*REQUIRED TASK*
Set down the records below word for word, starting at the line containing "Click the back arrow beside 微信签到" and ending at the line containing "I will pos(85,52).".

======== EXERCISE INPUTS

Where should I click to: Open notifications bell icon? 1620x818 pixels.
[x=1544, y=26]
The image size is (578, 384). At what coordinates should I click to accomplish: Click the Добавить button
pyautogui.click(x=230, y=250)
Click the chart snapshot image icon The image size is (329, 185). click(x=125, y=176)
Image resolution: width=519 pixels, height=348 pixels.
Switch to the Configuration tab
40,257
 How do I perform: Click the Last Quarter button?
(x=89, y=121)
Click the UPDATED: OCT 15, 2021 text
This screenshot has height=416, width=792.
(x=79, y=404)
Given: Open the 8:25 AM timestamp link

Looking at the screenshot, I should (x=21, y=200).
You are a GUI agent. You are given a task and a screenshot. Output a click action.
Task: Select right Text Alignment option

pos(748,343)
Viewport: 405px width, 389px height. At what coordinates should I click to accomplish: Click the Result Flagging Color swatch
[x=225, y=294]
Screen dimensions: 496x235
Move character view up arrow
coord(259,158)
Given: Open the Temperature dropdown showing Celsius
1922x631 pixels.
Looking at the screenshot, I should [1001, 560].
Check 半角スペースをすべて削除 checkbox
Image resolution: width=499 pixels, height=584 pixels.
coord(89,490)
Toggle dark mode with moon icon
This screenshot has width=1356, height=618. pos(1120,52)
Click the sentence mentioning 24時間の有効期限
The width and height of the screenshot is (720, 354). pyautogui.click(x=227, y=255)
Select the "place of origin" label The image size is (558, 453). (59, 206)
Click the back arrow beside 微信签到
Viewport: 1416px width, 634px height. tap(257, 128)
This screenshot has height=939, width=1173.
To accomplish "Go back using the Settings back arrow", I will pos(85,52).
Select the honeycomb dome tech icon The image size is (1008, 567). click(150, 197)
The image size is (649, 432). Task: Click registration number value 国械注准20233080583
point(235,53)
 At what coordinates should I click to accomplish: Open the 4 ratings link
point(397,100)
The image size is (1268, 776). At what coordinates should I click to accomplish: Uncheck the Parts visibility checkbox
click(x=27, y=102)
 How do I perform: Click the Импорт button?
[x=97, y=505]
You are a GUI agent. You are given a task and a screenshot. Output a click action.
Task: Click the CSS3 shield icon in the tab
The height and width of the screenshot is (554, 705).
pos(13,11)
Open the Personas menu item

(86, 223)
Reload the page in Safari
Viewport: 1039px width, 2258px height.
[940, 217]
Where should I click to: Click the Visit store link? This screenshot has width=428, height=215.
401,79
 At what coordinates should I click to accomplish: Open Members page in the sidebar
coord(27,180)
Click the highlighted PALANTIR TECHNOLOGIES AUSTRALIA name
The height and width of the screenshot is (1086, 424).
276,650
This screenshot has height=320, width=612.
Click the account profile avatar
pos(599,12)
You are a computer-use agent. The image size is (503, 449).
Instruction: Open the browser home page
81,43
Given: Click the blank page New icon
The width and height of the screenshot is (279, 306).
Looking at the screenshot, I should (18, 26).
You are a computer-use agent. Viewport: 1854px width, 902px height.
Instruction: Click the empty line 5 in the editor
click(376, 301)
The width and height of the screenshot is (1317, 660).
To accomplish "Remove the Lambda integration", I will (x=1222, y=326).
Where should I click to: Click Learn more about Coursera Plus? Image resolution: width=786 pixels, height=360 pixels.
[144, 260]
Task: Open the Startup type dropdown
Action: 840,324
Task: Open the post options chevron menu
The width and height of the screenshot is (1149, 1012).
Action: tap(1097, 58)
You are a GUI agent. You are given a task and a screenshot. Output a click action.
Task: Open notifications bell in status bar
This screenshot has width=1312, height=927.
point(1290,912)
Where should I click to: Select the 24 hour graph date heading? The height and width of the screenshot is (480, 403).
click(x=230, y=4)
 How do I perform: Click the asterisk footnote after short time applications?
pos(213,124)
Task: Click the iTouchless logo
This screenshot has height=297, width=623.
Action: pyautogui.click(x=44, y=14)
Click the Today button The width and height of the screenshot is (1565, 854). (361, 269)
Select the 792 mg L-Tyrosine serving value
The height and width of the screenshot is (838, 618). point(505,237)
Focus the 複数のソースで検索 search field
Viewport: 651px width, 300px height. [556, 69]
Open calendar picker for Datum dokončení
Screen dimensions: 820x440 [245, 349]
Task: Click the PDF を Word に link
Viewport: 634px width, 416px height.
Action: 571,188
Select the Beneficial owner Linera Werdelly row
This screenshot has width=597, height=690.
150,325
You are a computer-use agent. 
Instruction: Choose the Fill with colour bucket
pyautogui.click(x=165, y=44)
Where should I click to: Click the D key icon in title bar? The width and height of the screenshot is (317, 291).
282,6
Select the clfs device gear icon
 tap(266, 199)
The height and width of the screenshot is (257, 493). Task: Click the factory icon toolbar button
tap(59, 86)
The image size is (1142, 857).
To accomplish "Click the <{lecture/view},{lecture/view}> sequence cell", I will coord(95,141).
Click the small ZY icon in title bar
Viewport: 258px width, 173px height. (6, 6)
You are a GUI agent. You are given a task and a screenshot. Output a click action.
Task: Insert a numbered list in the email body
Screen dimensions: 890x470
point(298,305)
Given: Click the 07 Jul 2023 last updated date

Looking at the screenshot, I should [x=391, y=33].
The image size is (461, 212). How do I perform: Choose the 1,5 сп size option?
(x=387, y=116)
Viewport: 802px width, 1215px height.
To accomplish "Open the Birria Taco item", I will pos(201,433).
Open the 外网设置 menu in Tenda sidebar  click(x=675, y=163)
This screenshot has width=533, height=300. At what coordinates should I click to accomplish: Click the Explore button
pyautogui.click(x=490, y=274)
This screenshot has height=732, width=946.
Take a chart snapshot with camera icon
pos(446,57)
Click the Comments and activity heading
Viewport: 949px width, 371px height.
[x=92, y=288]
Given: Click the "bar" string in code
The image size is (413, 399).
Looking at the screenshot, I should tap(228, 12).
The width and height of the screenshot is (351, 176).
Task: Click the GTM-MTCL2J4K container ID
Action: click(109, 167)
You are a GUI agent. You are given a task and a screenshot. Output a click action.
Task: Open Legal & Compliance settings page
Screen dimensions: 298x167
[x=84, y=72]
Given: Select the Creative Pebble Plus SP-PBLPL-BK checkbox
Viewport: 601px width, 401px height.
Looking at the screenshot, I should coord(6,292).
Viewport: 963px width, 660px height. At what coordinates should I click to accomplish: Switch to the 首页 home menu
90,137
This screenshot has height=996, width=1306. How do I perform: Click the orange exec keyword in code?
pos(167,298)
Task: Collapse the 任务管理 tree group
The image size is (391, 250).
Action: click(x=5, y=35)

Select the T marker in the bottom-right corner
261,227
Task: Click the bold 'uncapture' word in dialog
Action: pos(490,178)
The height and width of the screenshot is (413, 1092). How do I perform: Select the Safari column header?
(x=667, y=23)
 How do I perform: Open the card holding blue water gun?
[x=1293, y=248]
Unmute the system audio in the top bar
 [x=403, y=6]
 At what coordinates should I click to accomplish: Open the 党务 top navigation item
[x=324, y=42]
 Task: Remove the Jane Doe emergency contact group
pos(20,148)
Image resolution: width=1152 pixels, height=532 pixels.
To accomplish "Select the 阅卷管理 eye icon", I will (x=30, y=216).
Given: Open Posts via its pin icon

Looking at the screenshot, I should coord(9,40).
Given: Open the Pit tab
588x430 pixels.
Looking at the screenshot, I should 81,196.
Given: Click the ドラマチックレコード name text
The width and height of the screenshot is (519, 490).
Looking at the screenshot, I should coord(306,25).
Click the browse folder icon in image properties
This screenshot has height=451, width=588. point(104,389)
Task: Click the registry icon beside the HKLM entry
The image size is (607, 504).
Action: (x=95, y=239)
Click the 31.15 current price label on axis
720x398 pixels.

================

*EXPECTED OUTPUT*
Click the back arrow beside 微信签到
Viewport: 1416px width, 634px height. tap(257, 128)
This screenshot has height=939, width=1173.
To accomplish "Go back using the Settings back arrow", I will pos(85,52).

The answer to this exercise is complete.